社会運動を体系的に理解できるよう、社会運動の主要な出来事が事例で登場します。反戦運動や原子力発電所建設反対、水俣病、国際的NGOの活動といった様々な切り口から、社会運動の理論が解説されています。逗子市の池子米軍住宅建設反対運動もトピックであがっています。

ちょうど今、沖縄で行われた住民投票がニュースになっていますが、住民運動の章もありました。吉野川河動堰反対運動を事例に、フレーミング(活動の定義づけ)の理論が紹介されています。

以下、沖縄の問題と相通じるところがあると感じつつ、抜粋で引用します。

河動堰反対運動が始まったとき、運動は最初から「住民投票をすべき」というフレームを提示しているわけではなかった。運動は当初、「建設省は可動堰は必要というが、本当に治水城必要か疑問だし、堰が建設されると長良川のように水質が悪化する」と主張していた。(中略)

建設省は河川工学的に「妥当か否か」でふり切ろうとするが、住民投票の会は民主主義的に「妥当か否か」を問題にする。(中略)

建設省や審議委員会の手続きを問題とした住民投票フレームに対して、建設省や県知事は「可動堰建設は専門家に任せるべきだ」というかたちで新たにフレーミングを行う。(中略)

このようなフレーム論争を通じて、住民投票の会と、建設省や県知事は、ひとりでも多くの敵対者を傍観者へ、支持者を構成員へと変え、自らの活動に有利になるように試みる。(中略)

吉野川の問題が示すように、それが広く支持され人びとを動かした場合には、小さな運動が驚くほどの力を発揮することも珍しくない。一方で、住民投票は「民主主義の誤作動」という建設大臣の発言は「住民投票という名の常識」という別の絵柄をみてしまった人びとの怒りを買うだけであった。

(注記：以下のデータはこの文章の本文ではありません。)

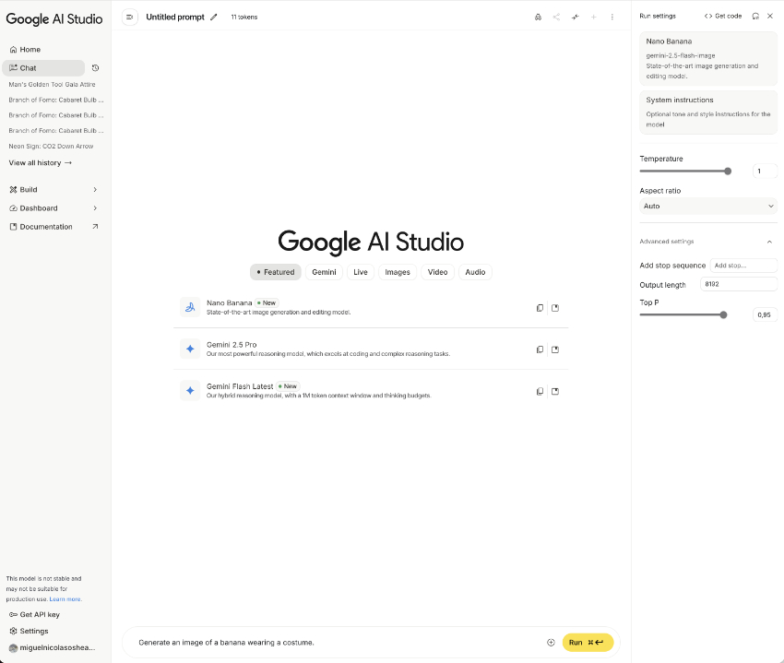Collapse the Advanced settings section
Viewport: 784px width, 663px height.
coord(769,242)
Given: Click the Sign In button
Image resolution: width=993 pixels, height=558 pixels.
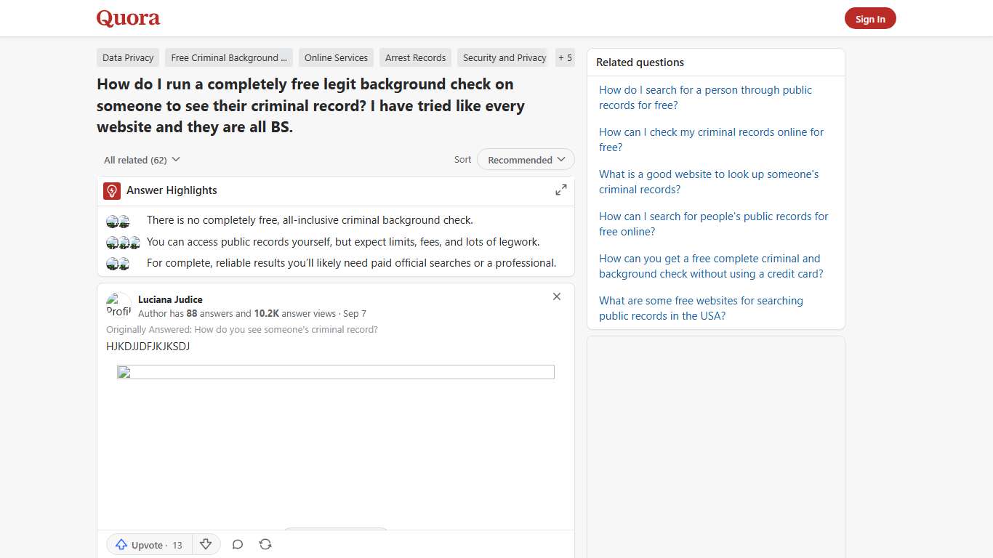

読みおえて、社会運動の多面的な理解ができたと同時に、私は昔から社会運動に興味があったことを思い出しました。

それは、須田春海さん(市民運動全国センター代表世話人)のコラムに出会ったからでした。ここで述べられた「アースデイ連絡所」に、私は20代の頃に毎月通ってボランティアしていたのでした。

私が「社会運動家」になるとまでは思っていないのですが、このテーマで深掘りする意欲が高まりました。